Retype the lines of the material starting at the line that contains "Click the May label on time axis" and ending at the end of the material, leaving the pictures out of your answer.

• INPUT DATA:
================

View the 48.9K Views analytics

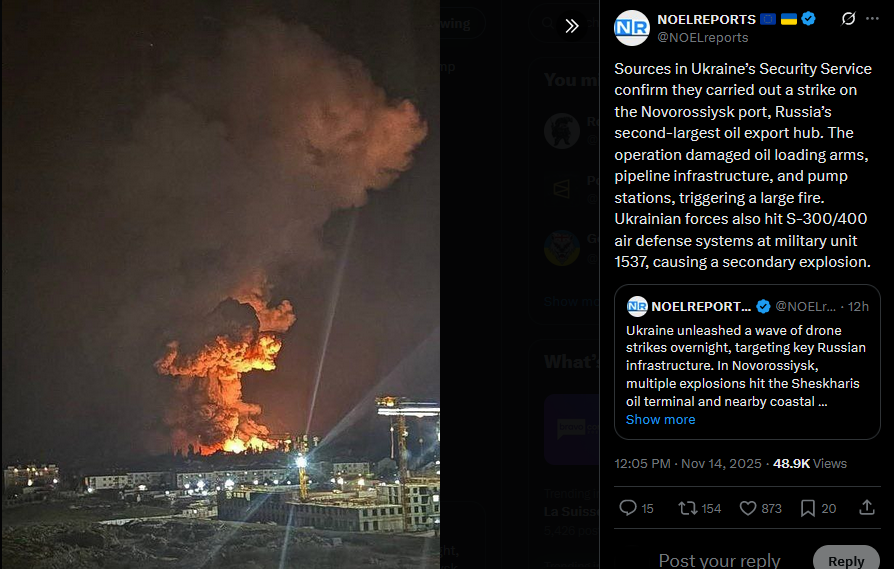pos(810,464)

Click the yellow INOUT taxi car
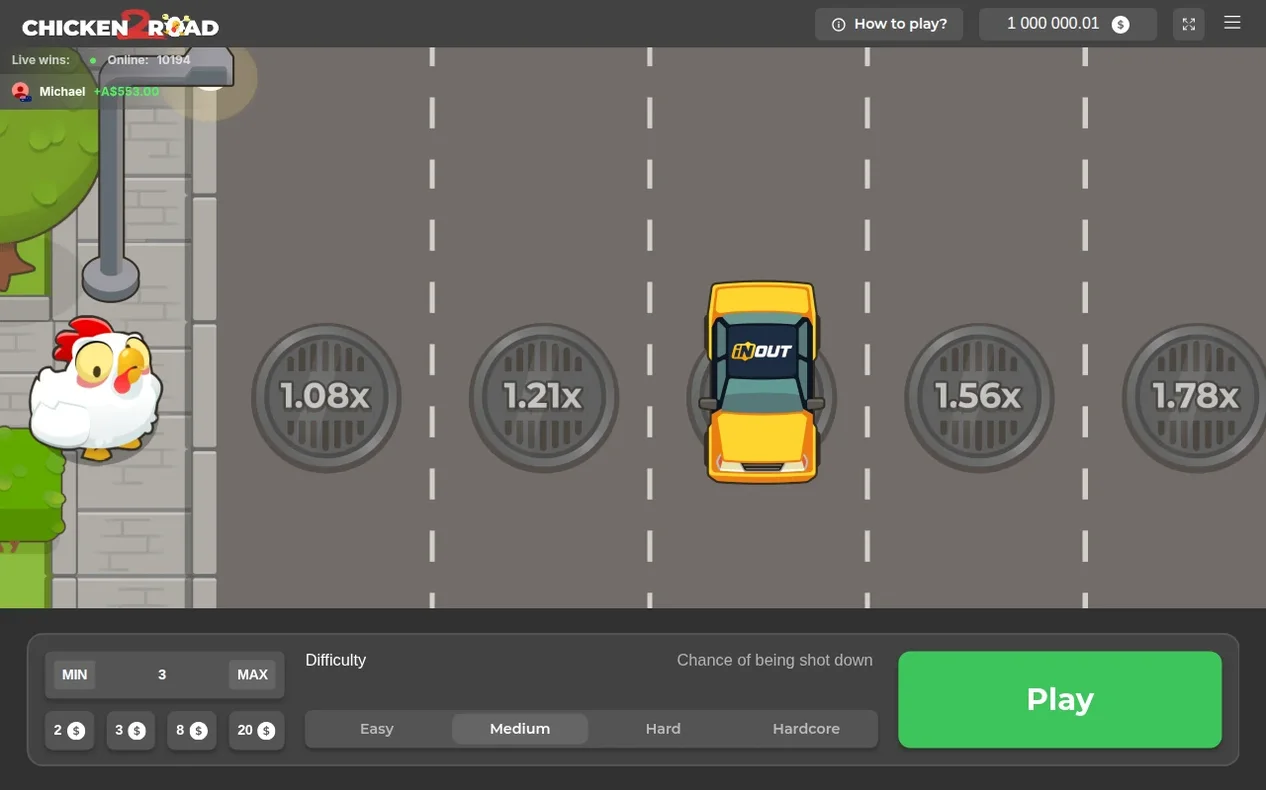[762, 382]
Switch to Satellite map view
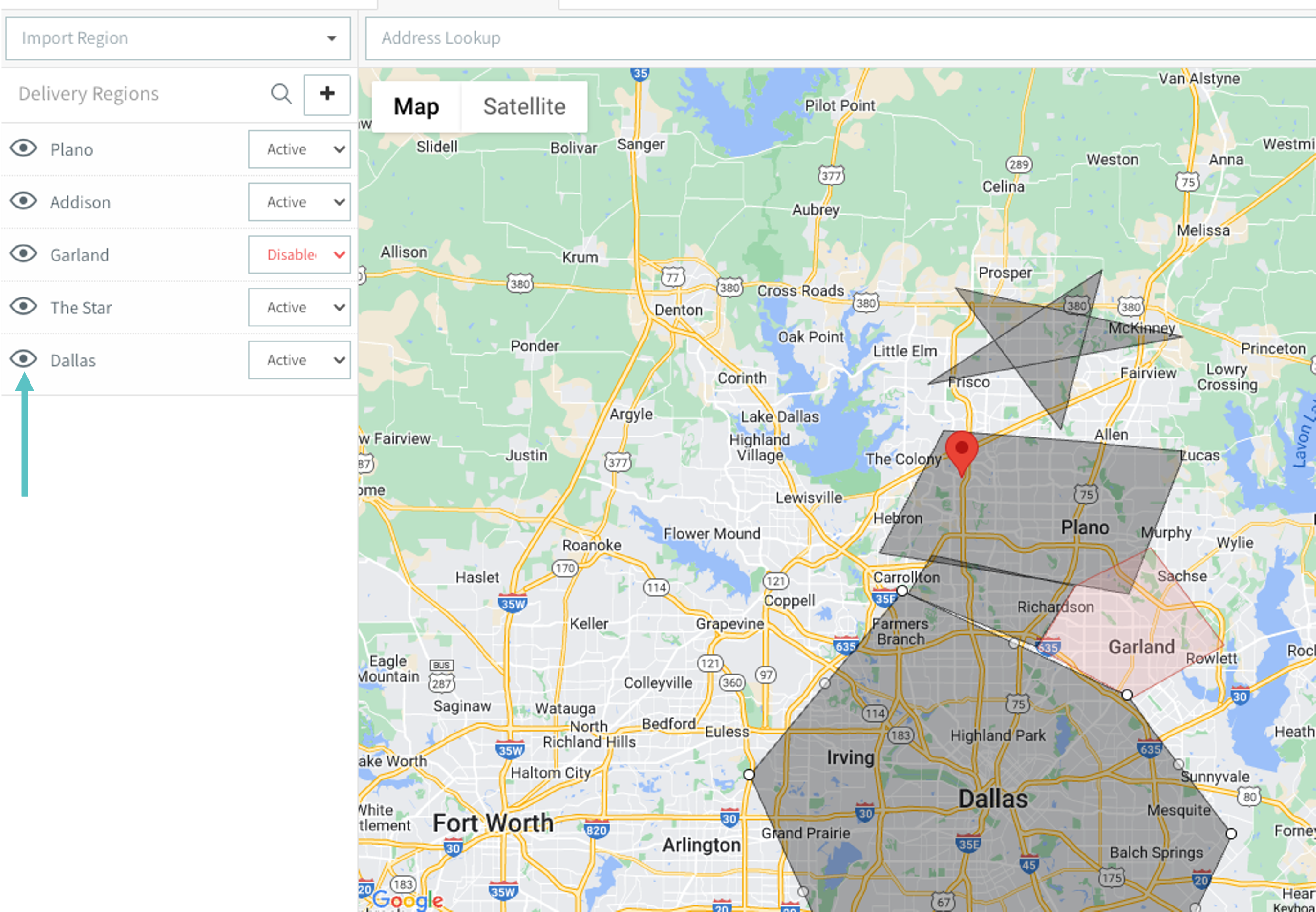The image size is (1316, 912). pos(524,107)
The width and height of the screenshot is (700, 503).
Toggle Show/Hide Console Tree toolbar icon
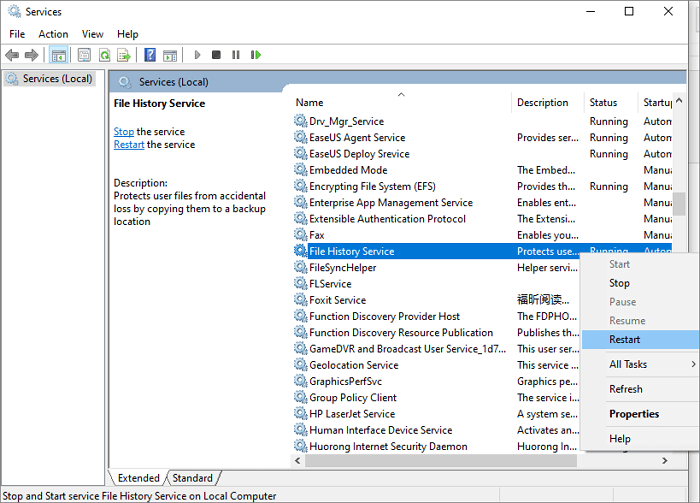click(x=59, y=55)
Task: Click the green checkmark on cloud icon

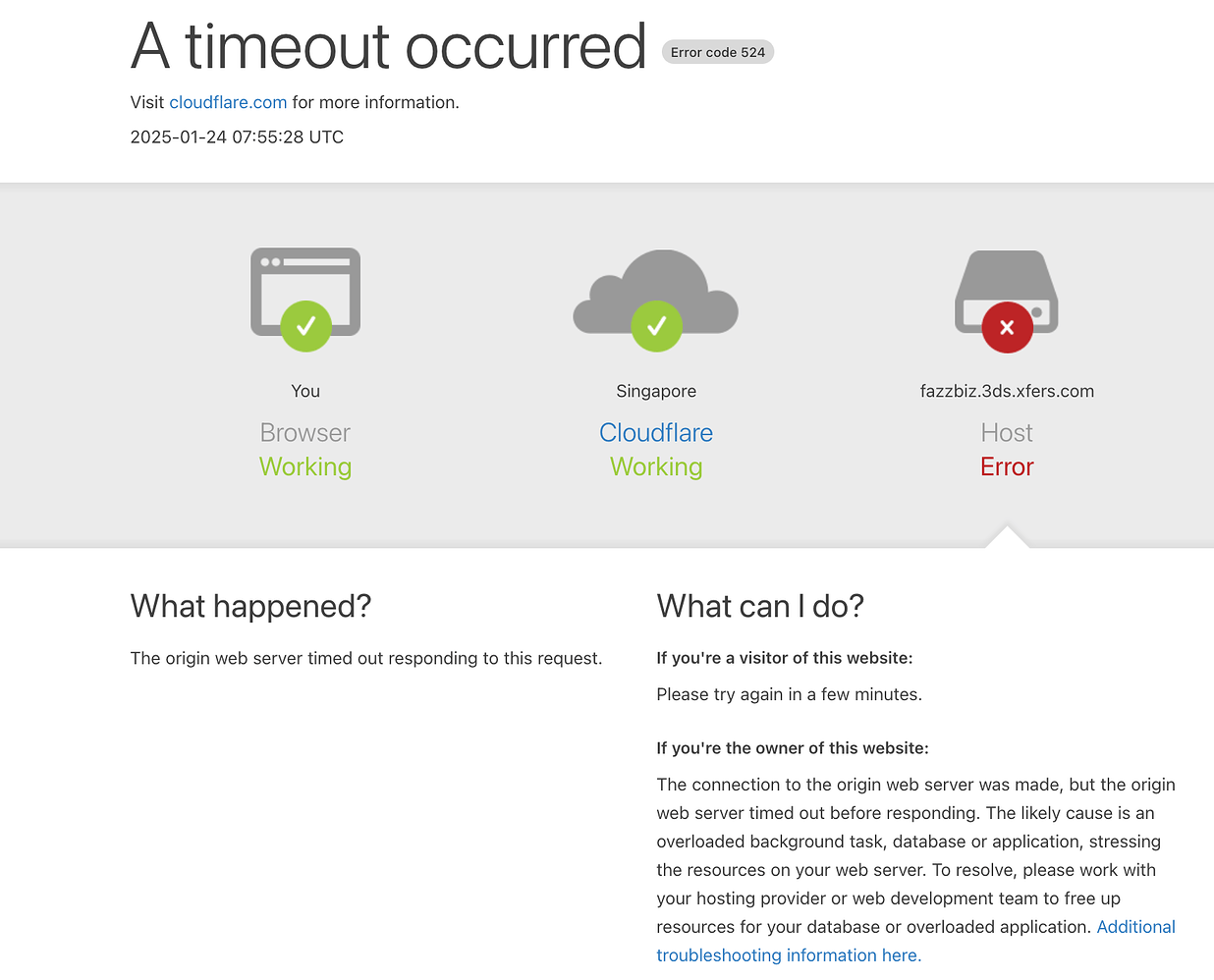Action: click(656, 326)
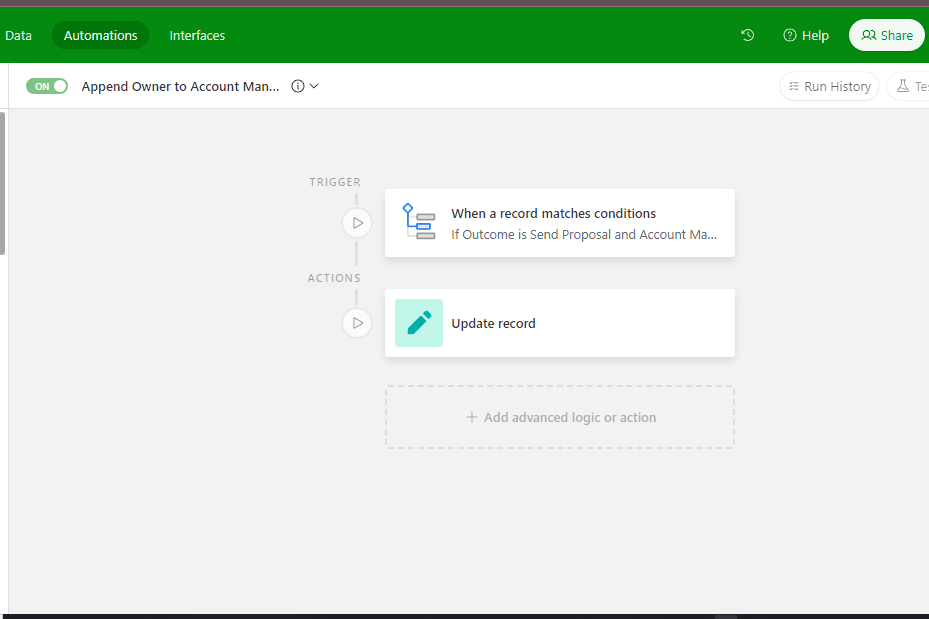Viewport: 929px width, 619px height.
Task: Switch to the Data tab
Action: [18, 35]
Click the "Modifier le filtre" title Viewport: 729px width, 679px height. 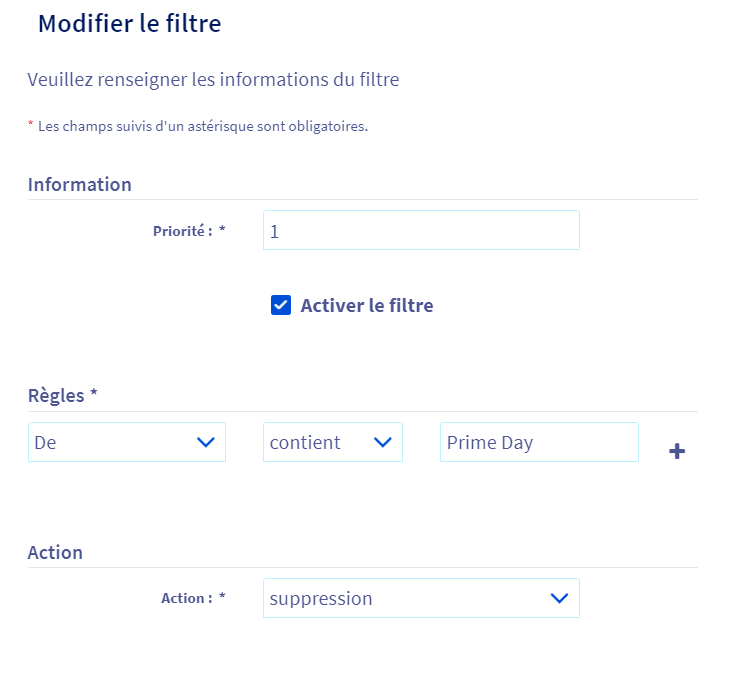point(129,23)
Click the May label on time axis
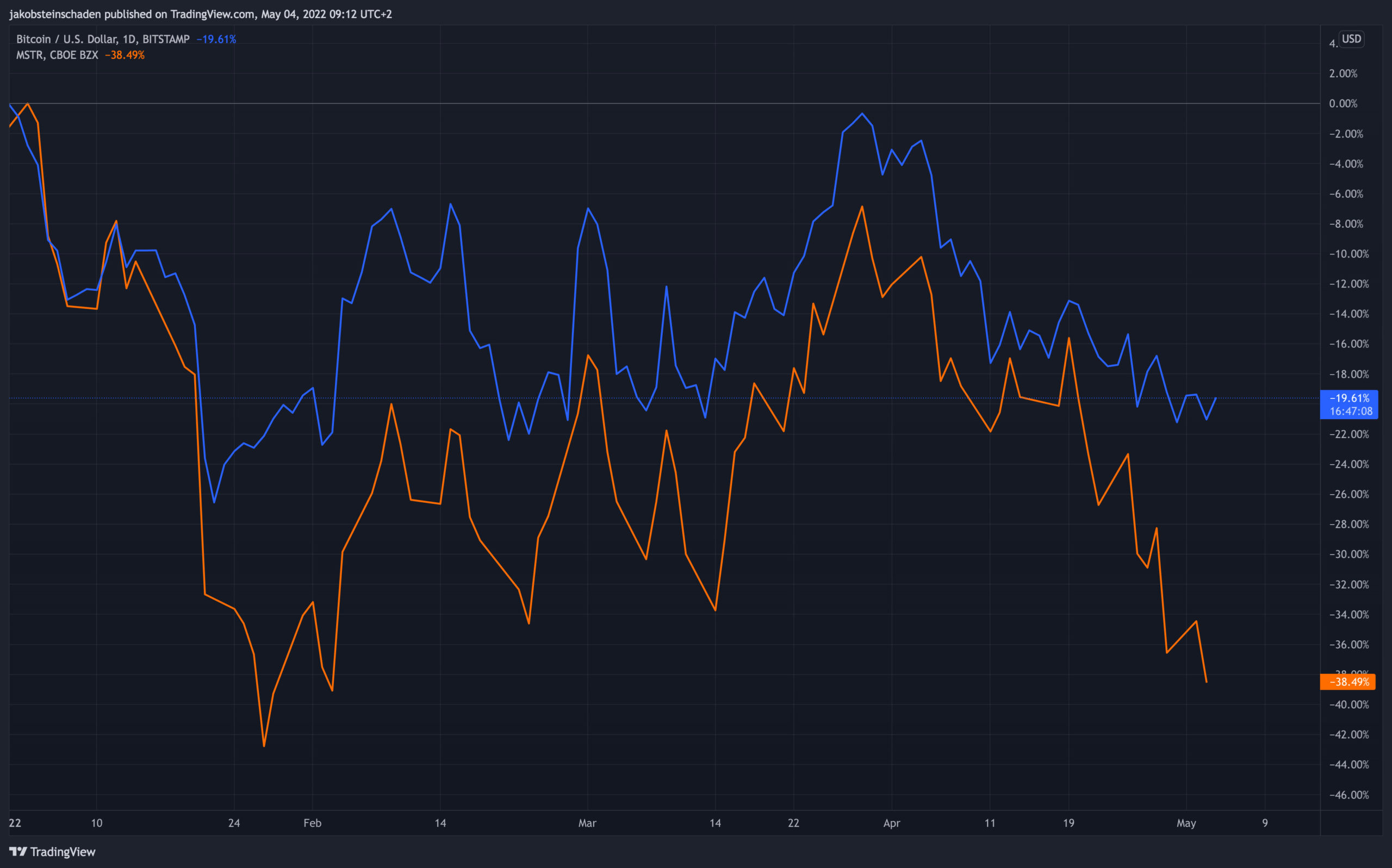Image resolution: width=1392 pixels, height=868 pixels. click(1186, 823)
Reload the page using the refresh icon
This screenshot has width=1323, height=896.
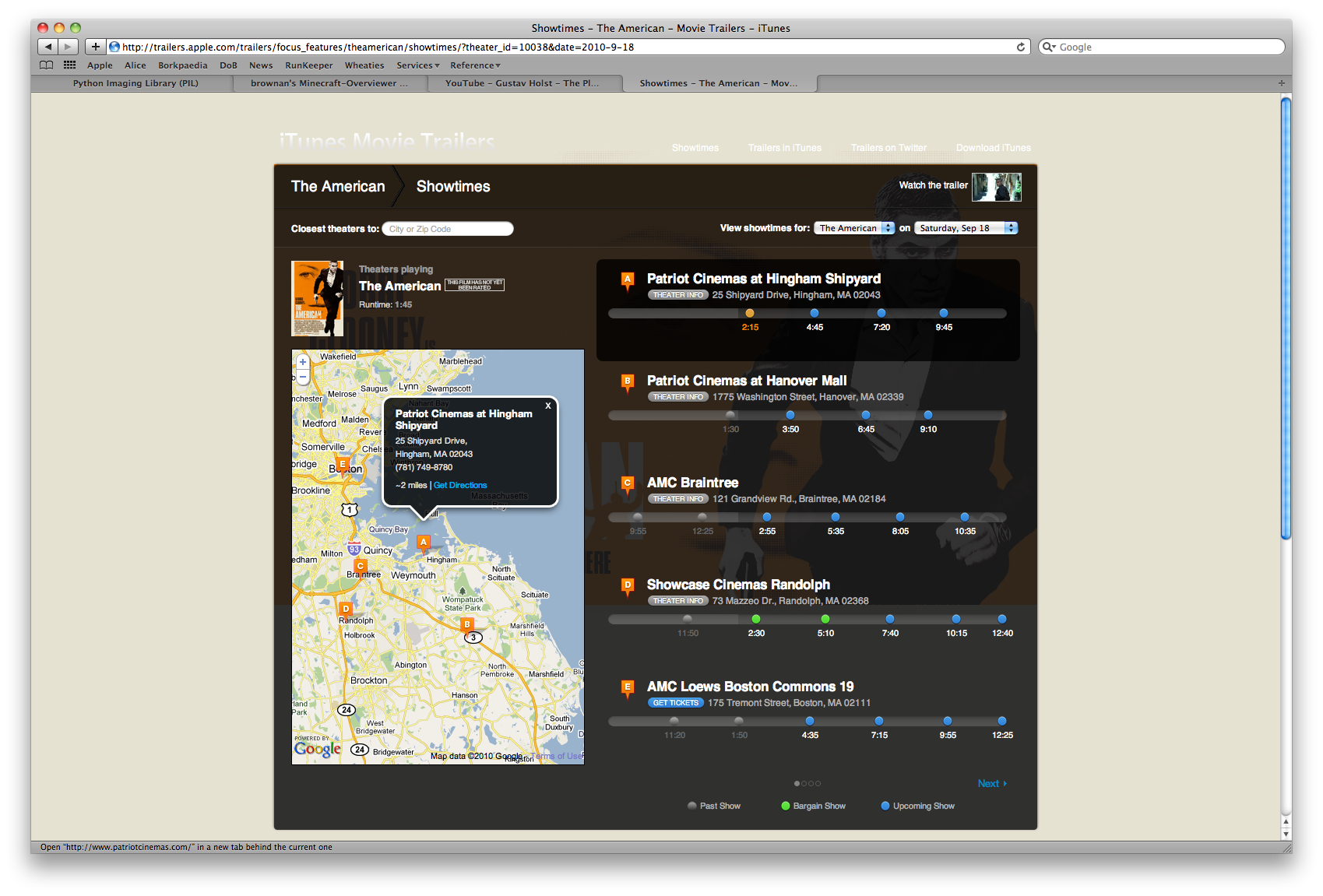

================

• RESULT:
Click the May label on time axis
Image resolution: width=1392 pixels, height=868 pixels. click(1186, 823)
Reload the page using the refresh icon
This screenshot has width=1323, height=896.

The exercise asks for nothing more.